Clicking on any label will load statistics about the associated cluster into the text window located below the visualization. This information is identical to the information found in the Solution Report. If column labels have been chosen for this data, then the Mountain Visualization can display the most common features above each peak. This option is called "Show Features" and is found in the "Mountain" menu.
Printing is performed in gCLUTO by first opening a View to print. Once a View is opened, printing and previewing can be initiated under the "File" menu. Printing is only available for the following Views:
Additional printing options such as page margins, page dimensions, and printer settings can be found by choosing the "Page Setup" and "Print Setup" options under the "File" menu. Views can also be printed to Post Script files by selecting the "Print to File" option in the Print Dialog.

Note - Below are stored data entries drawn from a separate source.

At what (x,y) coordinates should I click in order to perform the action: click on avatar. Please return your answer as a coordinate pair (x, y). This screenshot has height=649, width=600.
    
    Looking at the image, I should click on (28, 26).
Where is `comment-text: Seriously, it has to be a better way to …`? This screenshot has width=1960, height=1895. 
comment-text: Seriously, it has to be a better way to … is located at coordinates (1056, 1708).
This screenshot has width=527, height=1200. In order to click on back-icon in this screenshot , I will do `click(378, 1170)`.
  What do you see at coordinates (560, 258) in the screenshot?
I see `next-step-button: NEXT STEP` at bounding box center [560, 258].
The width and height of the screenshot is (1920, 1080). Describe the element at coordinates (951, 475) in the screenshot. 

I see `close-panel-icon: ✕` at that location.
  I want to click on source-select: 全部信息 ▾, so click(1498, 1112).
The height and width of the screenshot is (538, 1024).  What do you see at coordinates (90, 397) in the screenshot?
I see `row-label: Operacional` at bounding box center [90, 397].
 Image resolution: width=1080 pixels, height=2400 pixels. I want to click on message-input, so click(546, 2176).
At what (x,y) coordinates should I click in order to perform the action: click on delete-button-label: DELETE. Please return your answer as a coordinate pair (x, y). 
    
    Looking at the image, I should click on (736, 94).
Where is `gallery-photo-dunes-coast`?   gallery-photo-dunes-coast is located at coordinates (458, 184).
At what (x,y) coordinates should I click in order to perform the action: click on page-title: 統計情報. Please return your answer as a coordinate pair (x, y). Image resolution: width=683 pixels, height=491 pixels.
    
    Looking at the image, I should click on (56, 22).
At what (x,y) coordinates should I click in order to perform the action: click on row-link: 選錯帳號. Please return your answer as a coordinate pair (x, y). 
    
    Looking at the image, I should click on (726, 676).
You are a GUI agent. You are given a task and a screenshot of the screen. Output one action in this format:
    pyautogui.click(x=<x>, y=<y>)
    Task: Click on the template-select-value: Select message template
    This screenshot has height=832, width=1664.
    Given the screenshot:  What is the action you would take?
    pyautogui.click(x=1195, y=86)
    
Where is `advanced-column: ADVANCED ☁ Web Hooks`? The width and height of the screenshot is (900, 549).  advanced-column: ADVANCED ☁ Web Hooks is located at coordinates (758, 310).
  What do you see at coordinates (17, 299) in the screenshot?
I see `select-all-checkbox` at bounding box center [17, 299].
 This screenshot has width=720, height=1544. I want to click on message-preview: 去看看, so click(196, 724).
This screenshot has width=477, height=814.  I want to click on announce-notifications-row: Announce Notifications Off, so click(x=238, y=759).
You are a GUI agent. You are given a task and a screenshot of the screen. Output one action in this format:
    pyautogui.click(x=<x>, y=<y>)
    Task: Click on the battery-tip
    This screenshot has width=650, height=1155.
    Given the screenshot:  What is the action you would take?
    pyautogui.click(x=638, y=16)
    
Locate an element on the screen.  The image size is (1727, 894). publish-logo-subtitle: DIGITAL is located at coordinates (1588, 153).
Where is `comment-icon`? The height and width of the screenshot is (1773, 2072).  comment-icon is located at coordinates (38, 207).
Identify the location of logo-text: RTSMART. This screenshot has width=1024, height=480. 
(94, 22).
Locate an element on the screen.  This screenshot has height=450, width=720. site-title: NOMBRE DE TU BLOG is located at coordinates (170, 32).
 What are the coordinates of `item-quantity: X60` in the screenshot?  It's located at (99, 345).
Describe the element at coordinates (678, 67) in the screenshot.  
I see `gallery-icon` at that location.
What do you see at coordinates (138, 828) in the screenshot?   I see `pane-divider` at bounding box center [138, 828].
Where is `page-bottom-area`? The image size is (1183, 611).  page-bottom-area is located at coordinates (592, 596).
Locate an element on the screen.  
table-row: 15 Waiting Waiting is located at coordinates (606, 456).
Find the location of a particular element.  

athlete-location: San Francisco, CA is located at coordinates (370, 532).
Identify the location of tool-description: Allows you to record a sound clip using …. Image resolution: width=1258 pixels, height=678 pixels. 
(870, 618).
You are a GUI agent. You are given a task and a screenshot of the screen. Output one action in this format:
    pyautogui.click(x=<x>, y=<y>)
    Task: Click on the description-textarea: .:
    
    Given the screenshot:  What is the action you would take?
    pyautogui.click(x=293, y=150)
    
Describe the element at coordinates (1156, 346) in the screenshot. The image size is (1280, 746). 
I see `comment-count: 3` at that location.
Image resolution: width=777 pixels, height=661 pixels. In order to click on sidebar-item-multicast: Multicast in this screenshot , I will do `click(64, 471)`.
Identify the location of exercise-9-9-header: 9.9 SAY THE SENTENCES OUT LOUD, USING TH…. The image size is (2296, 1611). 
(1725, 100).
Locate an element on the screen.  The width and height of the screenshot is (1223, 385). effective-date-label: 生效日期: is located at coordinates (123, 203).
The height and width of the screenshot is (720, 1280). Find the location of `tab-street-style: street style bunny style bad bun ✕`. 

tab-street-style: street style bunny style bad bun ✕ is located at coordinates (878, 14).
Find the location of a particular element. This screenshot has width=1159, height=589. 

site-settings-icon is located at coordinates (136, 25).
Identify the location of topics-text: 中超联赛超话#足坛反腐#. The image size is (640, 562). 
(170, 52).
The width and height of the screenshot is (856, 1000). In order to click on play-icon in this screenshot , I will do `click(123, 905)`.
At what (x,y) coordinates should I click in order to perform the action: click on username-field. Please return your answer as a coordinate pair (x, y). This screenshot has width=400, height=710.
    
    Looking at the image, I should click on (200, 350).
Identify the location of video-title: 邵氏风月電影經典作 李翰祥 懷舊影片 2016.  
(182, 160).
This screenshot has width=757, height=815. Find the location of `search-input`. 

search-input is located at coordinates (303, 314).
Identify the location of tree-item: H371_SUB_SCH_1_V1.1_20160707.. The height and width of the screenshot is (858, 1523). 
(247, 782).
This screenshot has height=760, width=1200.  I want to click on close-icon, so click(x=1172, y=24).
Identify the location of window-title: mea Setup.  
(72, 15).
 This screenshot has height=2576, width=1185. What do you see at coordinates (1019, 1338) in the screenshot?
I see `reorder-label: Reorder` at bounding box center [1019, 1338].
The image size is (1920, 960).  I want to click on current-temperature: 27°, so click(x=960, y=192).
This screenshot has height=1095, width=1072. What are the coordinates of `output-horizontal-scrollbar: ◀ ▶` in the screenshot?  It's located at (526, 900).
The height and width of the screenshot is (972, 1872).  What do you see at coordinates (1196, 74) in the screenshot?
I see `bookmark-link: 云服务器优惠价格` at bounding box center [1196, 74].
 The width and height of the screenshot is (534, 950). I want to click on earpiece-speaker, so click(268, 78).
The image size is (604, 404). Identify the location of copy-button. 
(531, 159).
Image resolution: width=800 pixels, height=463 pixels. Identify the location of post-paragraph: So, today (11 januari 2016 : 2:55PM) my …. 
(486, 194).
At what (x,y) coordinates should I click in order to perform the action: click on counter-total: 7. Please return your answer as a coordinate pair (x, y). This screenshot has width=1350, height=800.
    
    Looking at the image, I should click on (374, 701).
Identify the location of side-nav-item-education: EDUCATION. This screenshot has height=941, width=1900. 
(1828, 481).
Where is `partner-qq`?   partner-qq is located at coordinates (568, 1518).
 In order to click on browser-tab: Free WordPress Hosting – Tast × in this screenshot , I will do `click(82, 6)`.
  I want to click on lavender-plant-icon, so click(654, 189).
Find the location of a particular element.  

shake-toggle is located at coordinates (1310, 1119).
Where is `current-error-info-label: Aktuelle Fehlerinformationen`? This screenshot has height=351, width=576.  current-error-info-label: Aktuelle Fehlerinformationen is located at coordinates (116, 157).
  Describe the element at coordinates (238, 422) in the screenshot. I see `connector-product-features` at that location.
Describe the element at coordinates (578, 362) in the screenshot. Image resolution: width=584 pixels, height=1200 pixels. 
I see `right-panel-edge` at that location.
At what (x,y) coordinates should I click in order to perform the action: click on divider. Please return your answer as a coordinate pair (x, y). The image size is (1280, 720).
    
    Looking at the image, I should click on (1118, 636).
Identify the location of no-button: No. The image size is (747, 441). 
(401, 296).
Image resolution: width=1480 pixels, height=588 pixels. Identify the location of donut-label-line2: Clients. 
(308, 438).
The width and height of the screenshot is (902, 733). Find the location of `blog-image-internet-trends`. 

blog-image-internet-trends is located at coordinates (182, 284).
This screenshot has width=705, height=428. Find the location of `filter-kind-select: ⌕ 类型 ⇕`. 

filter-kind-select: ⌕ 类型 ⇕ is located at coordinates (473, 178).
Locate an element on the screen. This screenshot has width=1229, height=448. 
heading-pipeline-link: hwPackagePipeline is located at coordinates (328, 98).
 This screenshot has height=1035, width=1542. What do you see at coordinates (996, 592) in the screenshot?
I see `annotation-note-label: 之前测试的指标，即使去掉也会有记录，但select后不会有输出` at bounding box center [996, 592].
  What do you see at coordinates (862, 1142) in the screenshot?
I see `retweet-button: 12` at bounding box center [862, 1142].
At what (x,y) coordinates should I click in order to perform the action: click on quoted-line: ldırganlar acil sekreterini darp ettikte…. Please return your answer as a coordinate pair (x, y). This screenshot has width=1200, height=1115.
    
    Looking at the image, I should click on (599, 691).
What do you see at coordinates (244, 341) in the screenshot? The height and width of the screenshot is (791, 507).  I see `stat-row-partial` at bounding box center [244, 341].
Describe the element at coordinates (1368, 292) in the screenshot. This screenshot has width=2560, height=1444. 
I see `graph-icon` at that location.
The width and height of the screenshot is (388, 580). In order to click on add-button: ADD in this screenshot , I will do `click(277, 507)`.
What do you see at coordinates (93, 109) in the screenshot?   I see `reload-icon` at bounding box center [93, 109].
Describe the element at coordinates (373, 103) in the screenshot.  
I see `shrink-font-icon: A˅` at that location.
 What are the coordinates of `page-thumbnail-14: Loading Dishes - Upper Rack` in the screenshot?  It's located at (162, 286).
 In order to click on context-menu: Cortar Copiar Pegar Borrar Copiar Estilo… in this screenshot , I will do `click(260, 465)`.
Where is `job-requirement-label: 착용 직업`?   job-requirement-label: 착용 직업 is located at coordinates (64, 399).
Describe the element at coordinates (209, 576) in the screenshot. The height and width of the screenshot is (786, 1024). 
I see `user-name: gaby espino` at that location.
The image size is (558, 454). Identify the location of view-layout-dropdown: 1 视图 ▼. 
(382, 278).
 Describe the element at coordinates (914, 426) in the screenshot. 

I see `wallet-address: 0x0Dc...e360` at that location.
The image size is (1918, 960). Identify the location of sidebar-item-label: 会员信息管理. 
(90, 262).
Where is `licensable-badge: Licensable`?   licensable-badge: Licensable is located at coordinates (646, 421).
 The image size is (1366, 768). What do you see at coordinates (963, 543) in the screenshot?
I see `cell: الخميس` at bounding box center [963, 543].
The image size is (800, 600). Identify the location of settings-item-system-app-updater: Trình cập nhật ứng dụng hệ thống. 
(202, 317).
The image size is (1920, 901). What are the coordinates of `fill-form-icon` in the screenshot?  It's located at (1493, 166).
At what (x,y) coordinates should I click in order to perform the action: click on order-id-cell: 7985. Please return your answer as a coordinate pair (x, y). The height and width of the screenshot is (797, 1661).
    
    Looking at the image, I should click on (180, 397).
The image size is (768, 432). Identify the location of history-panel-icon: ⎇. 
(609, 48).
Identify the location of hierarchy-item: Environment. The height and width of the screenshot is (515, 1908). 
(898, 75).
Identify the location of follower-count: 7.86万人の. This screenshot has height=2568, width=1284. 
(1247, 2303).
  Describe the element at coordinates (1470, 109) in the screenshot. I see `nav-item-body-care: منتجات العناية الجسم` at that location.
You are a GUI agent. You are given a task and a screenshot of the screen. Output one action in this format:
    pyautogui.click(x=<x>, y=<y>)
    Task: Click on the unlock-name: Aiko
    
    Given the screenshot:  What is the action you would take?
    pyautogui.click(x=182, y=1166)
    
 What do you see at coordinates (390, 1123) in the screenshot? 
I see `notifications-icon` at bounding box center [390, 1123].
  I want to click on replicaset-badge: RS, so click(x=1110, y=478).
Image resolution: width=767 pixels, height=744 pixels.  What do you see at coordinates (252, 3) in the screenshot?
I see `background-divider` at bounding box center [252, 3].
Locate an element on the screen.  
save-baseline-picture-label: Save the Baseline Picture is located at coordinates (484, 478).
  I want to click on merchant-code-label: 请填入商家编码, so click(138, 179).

The various dimensions of the visualizations printed are calculated by the dimensions of the Printable Area. The Printable Area is the area of the page that is within the margins. Choosing a smaller printable area will generate smaller graphics.
When printing the Matrix Visualization, the matrix is scaled to fit the entire Printable Area. Relative scaling of rows and columns is left intact. If labels or trees are present, they are each allocated roughly one sixth of the width of the Printable Area.
Mountain Visualizations are printed using the perspective and dimensions of the current Mountain Visualization View. The visualization is scaled to fill as much of the Printable Area as possible without exceeding the margins.
Exporting is performed in gCLUTO by first opening a View to export. Once a View is opened, exporting can be initiated by choosing the "Export" option under the "Project" menu. The following Views can be exported:
Data Views are exported as tab delimited files containing the data matrix as well as any solution columns that are present. Row and column labels are also included in the first column and row, respectively. If labels are not given, then default labels "rowX" and "colX" are used, where "X" is replaced by the row or column number. Tab delimited files can be opened by most spreadsheet programs.
Solution Views are exported as HTML files. The HTML files will contain the same information that is present in the Solution Report. This makes it easier to use and share the information given in Solution Reports. Web browsers and most word processors can open HTML files.